Redaktion: Wie stehen Banken zu solchen Projekten?
RA Jens Reime: Sehr zurückhaltend – und mit gutem Grund. Banken finanzieren nur, wenn die Nutzungsrechte juristisch gesichert, die Erträge realistisch kalkuliert und alle Genehmigungen vorhanden sind. Zudem wird geprüft, ob das Objekt verschuldet ist – denn im Insolvenzfall kann auch die Solaranlage Teil der Insolvenzmasse werden, wenn keine klare Trennung besteht. Eine Finanzierung ohne belastbare Rechtsgrundlagen ist heute so gut wie ausgeschlossen.
Redaktion: Und was passiert, wenn der Eigentümer stirbt oder das Gebäude verkauft wird?
RA Jens Reime: Wenn das Nutzungsrecht nicht im Grundbuch gesichert ist, kann der neue Eigentümer das Projekt kippen oder ganz neue Bedingungen stellen. Der Investor hat dann keinerlei Handhabe. Deshalb gilt: Ohne grundbuchliche Absicherung keine Sicherheit. Alles andere ist Spekulation.
Redaktion: Ihr wichtigster Rat an potenzielle Solar-Investoren?
RA Jens Reime: Denken Sie unternehmerisch, nicht emotional. Nur weil eine Idee gut klingt, ist sie noch lange nicht juristisch wasserdicht oder wirtschaftlich tragfähig. Prüfen Sie jeden Vertrag. Holen Sie sich fachliche Beratung.

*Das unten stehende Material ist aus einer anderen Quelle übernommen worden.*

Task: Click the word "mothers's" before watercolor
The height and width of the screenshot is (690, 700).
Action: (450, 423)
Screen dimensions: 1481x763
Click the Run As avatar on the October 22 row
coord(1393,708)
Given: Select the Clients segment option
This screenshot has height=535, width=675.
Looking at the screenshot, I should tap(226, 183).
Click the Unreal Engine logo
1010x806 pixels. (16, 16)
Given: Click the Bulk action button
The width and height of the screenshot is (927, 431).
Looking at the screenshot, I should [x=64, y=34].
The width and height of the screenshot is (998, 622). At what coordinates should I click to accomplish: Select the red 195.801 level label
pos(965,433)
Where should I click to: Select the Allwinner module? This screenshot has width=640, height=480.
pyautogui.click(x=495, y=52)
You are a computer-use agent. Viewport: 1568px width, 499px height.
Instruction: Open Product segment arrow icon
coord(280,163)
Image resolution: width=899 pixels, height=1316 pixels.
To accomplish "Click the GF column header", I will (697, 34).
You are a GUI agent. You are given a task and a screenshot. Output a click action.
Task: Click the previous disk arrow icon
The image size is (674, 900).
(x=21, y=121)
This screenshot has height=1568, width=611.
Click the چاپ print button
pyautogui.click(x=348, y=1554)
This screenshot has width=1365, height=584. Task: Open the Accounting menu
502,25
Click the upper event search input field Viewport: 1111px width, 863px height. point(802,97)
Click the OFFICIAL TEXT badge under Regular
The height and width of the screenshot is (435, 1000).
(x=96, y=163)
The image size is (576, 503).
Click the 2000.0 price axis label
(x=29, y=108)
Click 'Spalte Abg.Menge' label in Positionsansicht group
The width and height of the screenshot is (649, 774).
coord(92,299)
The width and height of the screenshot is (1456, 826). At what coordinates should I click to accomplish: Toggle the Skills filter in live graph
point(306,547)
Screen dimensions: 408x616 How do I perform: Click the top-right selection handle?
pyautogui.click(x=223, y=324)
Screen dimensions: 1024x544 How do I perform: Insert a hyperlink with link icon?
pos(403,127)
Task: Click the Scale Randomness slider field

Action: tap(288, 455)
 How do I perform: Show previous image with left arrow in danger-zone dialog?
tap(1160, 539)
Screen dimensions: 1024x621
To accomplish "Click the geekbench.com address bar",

Und leisten Sie niemals Vorkasse, wenn nicht alles zu Ihrer vollständigen Zufriedenheit geregelt ist.
Ein solides Solar-Investment kann sehr sinnvoll sein – aber nur mit einem klaren Kopf, rechtlicher Absicherung und einem gesunden Maß an Vorsicht.
Redaktion: Herr Reime, vielen Dank für Ihre eindringlichen und hilfreichen Hinweise.